_Erforderliche Schritte_
a: Bearbeite im Text über den Zwischenstopp in Witzenhausen den Abschnitt, der mit den Worten „Es regnet in“ beginnt und mit „Strömender Regen!“ endet, und gib ihn wieder, wobei „Parkplatz“ durch „Bahnhof“ ersetzt wird.
b: Wo steht laut dem Text über den Zwischenstopp in Witzenhausen das eigentliche Brauhaus?

Es regnet in Strömen. Lustlos schlappe ich vom Parkplatz in Richtung Witzenhausener Altstadt. Wie schön hatte ich mir das vorgestellt. Eine lange Autobahnetappe, einmal die A7 längs. Vom Süden bis in den hohen Norden Deutschlands. Und dann einen netten Zwischenstopp in Witzenhausen. Ein gemütlicher Spaziergang durch die hübsche, kleine Fachwerkaltstadt, die pittoresken Fassaden in den engen Gässchen bewundern, und anschließend eine Einkehr in Schinkels Back- und Brauhaus.
So hätte es sein sollen.
Und jetzt?
Strömender Regen!
Ich verzichte auf den kulturellen Anteil meines Zwischenstopps, setze die Witzenhausener Altstadt auf die Liste der Dinge, die ich irgendwann man in einem anderen Leben noch erledigen möchte, und kehre direkt im Schinkel ein. Mittagszeit.
Das eigentliche Brauhaus steht in der Walburger Straße, etwa 500 m außerhalb der Altstadt, im Anbau eines kleinen Häuschens. Große Schaufenster geben den Blick frei auf die kupfernen, polierten Kessel eines Kaspar-Schulz-Sudwerks. Zwar in gewisser Weise „von der Stange“, aber doch immer wieder schön anzusehen. Solide und edel, beste Brautechnik. Robust und nicht billig. Niemand ist zu sehen, es ist Sonnabend, Wochenende, niemand arbeitet. Natürlich nicht. Nur Euer Chronist ist wieder mal auf Achse, von der letzten beruflichen Tätigkeit unterwegs zur nächsten.

_Auszug der Auflistung_

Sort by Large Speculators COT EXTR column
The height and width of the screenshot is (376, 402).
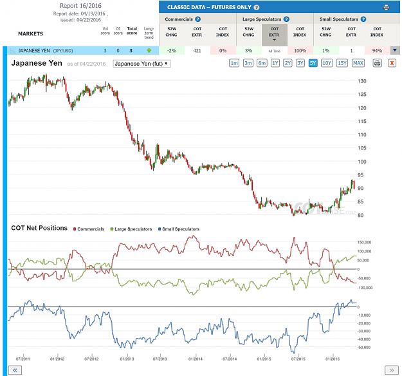[274, 34]
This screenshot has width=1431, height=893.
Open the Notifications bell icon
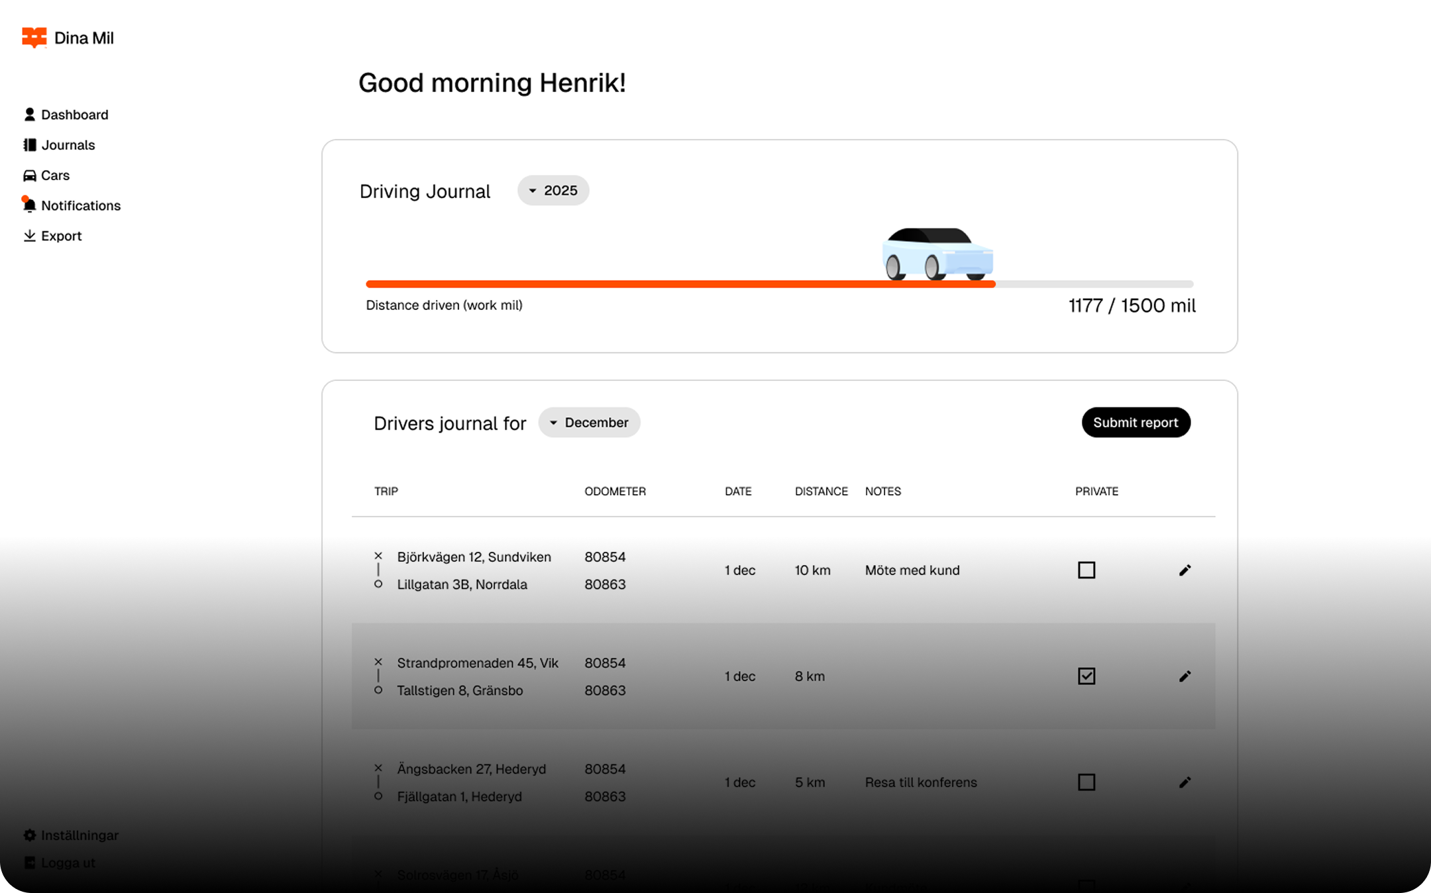(29, 205)

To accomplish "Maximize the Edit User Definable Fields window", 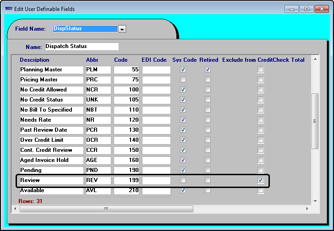I will coord(307,9).
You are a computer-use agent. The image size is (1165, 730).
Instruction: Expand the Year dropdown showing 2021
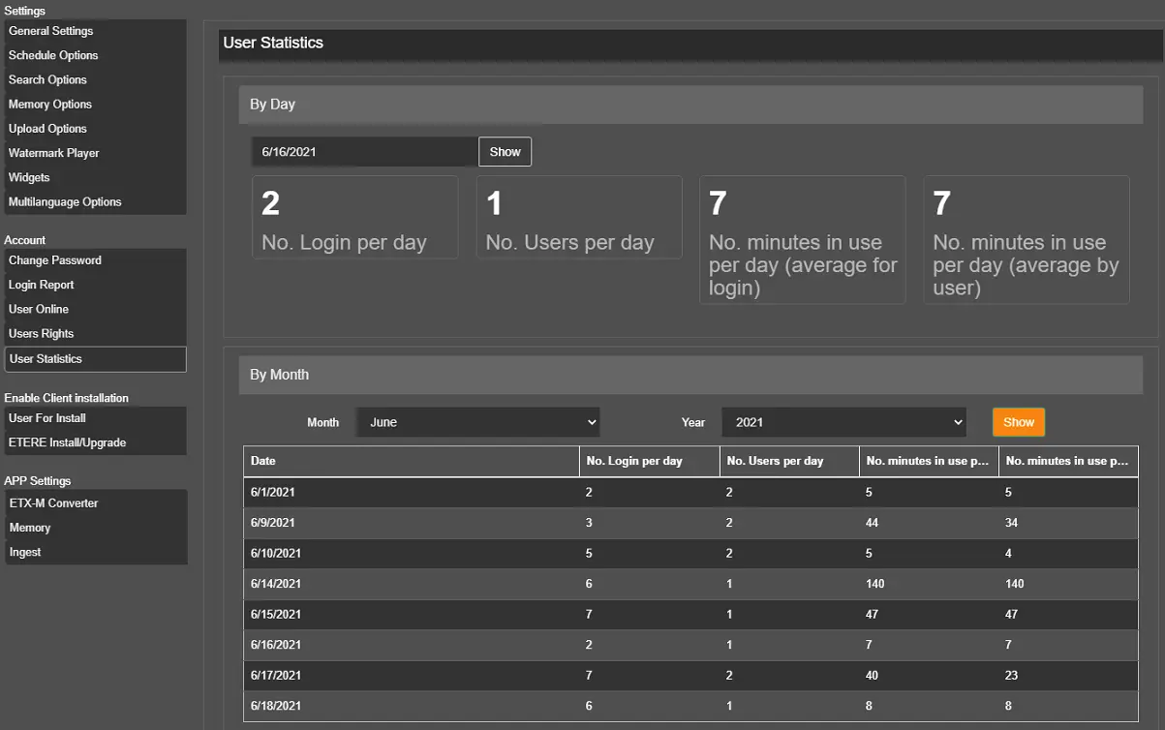(x=844, y=422)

_Übungsergebnisse_
a:
Es regnet in Strömen. Lustlos schlappe ich vom Bahnhof in Richtung Witzenhausener Altstadt. Wie schön hatte ich mir das vorgestellt. Eine lange Autobahnetappe, einmal die A7 längs. Vom Süden bis in den hohen Norden Deutschlands. Und dann einen netten Zwischenstopp in Witzenhausen. Ein gemütlicher Spaziergang durch die hübsche, kleine Fachwerkaltstadt, die pittoresken Fassaden in den engen Gässchen bewundern, und anschließend eine Einkehr in Schinkels Back- und Brauhaus.
So hätte es sein sollen.
Und jetzt?
Strömender Regen!

b: In der Walburger Straße, etwa 500 m außerhalb der Altstadt, im Anbau eines kleinen Häuschens.